*** Opening Supplied data ***

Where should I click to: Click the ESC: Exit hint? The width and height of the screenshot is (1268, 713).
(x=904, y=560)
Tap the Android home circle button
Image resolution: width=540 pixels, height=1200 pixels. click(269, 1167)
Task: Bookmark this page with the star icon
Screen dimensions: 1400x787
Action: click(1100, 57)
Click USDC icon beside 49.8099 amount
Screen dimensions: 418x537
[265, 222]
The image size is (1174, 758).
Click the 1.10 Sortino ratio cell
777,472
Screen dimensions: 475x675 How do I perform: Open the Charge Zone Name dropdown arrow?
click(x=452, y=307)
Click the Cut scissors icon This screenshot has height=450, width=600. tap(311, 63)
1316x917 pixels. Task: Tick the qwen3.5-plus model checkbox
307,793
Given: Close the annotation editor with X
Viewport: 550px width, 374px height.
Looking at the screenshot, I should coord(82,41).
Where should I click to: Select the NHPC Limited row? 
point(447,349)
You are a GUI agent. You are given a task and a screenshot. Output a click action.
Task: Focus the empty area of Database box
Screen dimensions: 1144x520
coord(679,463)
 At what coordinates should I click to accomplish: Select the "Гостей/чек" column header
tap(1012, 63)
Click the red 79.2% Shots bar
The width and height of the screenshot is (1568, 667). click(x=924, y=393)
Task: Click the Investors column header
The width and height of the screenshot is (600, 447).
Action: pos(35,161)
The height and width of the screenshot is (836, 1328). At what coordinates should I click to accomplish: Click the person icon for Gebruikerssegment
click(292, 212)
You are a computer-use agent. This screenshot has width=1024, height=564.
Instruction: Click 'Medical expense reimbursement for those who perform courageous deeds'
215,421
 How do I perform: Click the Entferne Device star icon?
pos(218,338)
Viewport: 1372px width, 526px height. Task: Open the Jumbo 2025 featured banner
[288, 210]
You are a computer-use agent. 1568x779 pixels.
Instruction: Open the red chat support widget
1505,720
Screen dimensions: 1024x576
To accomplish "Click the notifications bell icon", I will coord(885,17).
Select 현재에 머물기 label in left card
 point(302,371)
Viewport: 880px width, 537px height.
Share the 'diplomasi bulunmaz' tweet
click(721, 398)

*** Closing Supplied data ***

* Task details *
Using the entries above, give back exactly the line containing "Task: Click the Investors column header", the line containing "You are a computer-use agent. This", and every line between them, and nothing else.

* Response box *
Task: Click the Investors column header
The width and height of the screenshot is (600, 447).
Action: pos(35,161)
The height and width of the screenshot is (836, 1328). At what coordinates should I click to accomplish: Click the person icon for Gebruikerssegment
click(292, 212)
You are a computer-use agent. This screenshot has width=1024, height=564.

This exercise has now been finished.